6 min read · 1343 words

Engineering Operations

Overview

This chapter covers the operational practices that turn “the team shipped the feature” into “the feature actually works in production over time”: release strategy and feature flags, quality and testing, on-call management, and how to choose an agile methodology that fits your team instead of the other way around.

“Amateurs talk strategy and tactics. Professionals talk operations.”

— often attributed to General Omar Bradley

The quote’s attribution is contested; the wisdom is not. The difference between a team that ships a great feature once and a team that ships great features reliably is almost entirely operational. It is the least glamorous part of the job and the most consequential.

Releases and deployment

Release strategy

Example release cadence:

  • Production releases: weekly (Tuesdays at 10 AM).
  • Hotfixes: as needed, any time.
  • Major releases: quarterly (coordinated with marketing).

The specifics matter less than the predictability. Engineers need to know when their code reaches production so they can plan around it. Customers — internal and external — need to know when they can expect changes.

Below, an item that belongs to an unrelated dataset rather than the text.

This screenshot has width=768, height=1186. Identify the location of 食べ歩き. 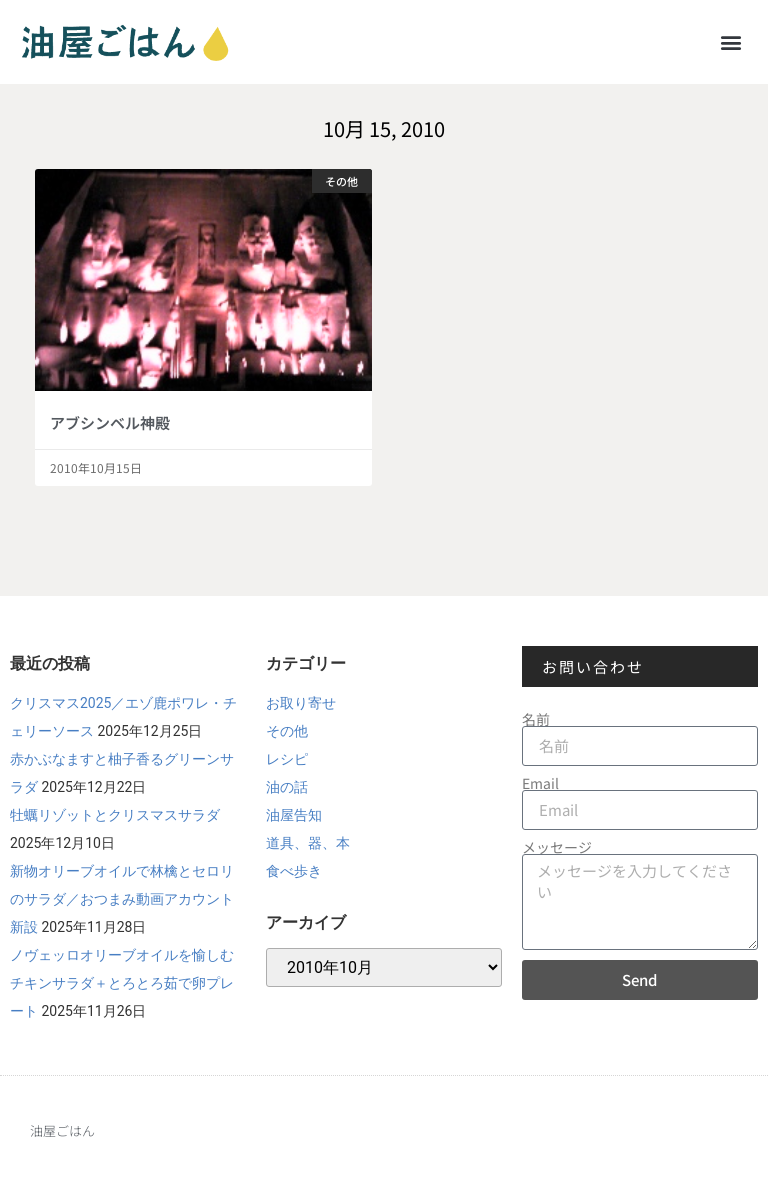
(294, 871).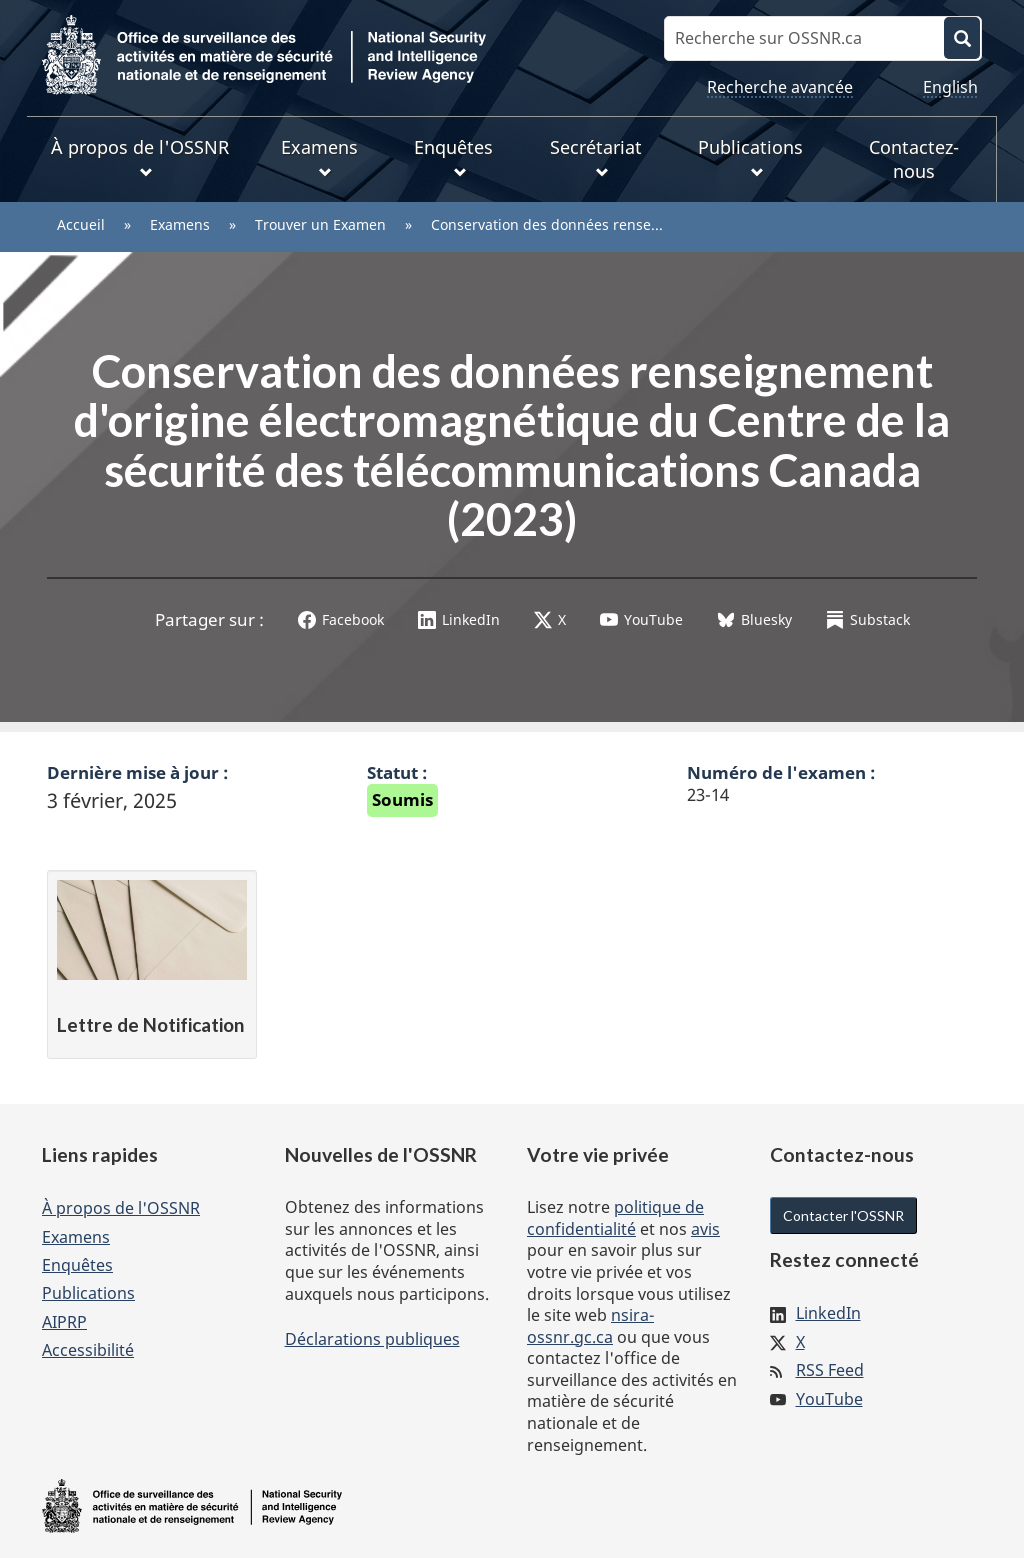 The height and width of the screenshot is (1558, 1024). I want to click on Contactez-nous [menuitem], so click(914, 159). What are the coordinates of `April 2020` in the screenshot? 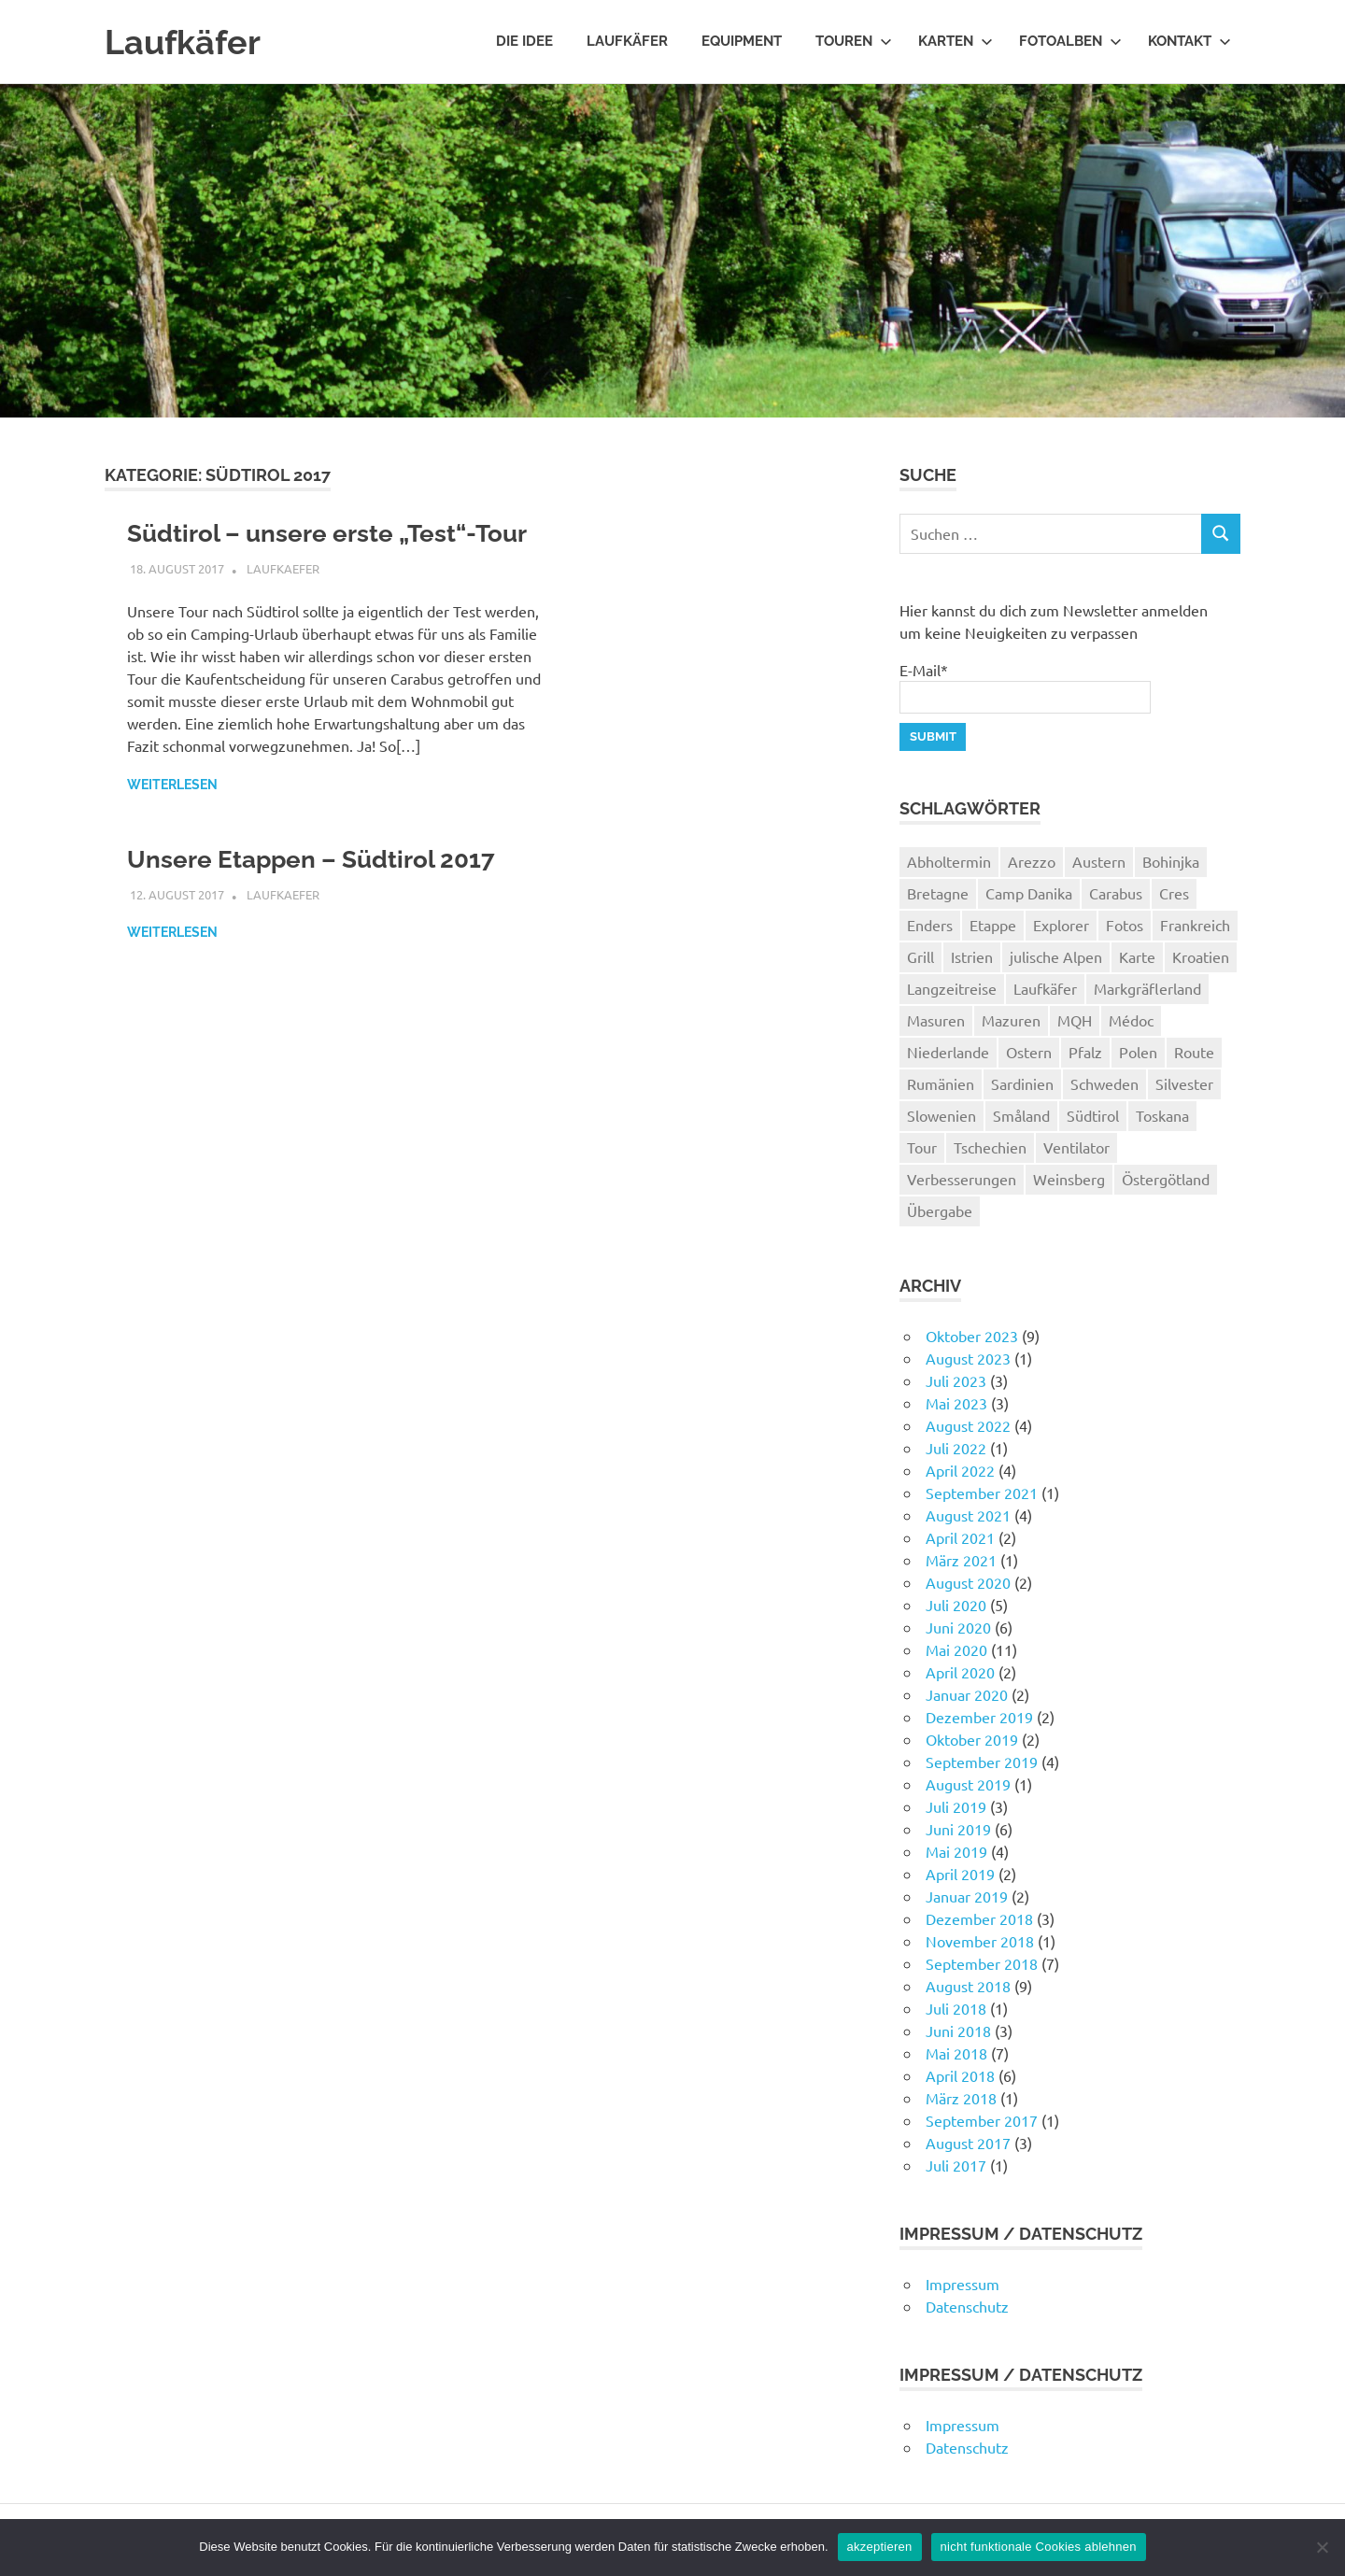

Every product has a maximum sustainable speed of delivery to customers. Ship faster than that and the bug rate in the field climbs until you’re spending more time firefighting than building. Ship slower than that and the product is held back from customers who need it, competitors overtake you, and the team loses the feedback loop that keeps them sharp. Finding your team’s sustainable speed — and operating at it, not above or below — is one of the quieter operational judgments a manager makes.

Feature flags

Use cases:

  1. Product features. Enable premium features for paid users.
  2. Gradual rollouts. Ship to 10% → 50% → 100%.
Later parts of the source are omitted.